** TASK BRIEF **
Give again the lines of the data from its first line through the line with "Task: Open Deleted Files via the trash icon". Change nothing.

DATA FOR THIS EXERCISE: Begin

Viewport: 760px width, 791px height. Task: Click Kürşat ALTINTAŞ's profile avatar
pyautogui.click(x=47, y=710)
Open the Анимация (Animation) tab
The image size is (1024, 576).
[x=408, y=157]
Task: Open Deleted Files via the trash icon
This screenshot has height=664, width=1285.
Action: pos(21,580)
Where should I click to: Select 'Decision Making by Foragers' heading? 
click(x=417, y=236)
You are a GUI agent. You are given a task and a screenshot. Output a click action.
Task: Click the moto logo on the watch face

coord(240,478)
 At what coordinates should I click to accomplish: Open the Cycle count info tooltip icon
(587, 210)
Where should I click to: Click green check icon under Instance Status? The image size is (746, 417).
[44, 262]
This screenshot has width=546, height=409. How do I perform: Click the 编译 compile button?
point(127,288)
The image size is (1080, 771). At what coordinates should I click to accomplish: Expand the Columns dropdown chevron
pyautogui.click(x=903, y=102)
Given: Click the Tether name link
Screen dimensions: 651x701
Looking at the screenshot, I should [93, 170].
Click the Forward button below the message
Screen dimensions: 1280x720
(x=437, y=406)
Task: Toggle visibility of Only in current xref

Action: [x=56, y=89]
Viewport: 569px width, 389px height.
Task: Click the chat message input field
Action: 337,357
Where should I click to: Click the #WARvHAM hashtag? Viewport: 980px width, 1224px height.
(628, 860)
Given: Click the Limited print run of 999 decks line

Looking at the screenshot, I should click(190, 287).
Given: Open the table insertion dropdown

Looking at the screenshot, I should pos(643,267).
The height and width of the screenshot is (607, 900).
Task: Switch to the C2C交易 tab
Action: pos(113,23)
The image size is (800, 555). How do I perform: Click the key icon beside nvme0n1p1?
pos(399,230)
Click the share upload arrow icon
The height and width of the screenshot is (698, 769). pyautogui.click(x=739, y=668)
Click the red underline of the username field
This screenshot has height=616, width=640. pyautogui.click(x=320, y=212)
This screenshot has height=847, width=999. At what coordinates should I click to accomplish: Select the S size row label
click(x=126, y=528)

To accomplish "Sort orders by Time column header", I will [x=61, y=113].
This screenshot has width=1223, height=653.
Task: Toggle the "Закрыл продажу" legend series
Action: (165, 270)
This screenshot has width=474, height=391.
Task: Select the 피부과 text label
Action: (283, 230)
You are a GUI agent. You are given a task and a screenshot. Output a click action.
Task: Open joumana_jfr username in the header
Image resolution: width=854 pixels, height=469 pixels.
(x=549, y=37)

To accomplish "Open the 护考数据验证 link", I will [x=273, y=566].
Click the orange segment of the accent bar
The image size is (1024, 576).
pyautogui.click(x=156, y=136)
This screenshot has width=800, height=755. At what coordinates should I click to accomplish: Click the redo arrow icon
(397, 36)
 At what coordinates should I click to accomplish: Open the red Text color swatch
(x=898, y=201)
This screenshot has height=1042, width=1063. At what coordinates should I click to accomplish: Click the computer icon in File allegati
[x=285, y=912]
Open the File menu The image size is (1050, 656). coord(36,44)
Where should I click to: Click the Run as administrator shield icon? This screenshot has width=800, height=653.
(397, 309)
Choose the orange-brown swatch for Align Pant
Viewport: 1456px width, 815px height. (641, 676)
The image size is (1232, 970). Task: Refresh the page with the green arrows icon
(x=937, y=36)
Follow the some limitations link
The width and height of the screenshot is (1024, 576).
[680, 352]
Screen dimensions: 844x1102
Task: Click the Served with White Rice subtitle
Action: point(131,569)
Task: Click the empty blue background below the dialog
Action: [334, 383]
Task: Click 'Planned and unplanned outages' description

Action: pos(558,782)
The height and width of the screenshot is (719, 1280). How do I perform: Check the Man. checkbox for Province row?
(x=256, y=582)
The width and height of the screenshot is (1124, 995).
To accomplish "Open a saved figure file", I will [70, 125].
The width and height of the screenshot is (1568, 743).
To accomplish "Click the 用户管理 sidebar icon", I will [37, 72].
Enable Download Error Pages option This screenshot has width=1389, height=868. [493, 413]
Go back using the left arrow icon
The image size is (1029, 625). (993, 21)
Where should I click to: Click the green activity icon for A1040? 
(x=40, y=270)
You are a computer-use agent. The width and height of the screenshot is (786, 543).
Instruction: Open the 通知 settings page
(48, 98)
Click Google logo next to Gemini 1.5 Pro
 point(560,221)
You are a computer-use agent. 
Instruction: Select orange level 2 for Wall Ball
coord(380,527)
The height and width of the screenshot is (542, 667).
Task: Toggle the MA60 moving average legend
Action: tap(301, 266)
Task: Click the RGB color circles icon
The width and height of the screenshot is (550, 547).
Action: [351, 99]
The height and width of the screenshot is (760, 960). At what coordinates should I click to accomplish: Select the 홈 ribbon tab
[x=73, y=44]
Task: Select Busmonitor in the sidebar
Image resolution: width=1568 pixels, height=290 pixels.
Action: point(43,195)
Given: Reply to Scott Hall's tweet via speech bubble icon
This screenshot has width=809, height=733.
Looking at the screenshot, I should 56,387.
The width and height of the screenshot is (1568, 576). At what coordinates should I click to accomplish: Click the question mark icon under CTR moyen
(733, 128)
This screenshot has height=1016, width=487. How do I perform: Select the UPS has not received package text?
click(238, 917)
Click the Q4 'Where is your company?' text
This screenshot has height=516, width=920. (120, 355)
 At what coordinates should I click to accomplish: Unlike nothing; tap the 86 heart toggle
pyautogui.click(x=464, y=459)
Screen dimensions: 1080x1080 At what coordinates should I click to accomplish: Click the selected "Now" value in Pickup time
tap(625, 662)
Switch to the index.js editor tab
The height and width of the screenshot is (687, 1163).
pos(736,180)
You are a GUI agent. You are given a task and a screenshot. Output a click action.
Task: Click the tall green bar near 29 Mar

DATA FOR THIS EXERCISE: End

** RESULT OF THIS TASK **
Viewport: 760px width, 791px height. Task: Click Kürşat ALTINTAŞ's profile avatar
pyautogui.click(x=47, y=710)
Open the Анимация (Animation) tab
The image size is (1024, 576).
[x=408, y=157]
Task: Open Deleted Files via the trash icon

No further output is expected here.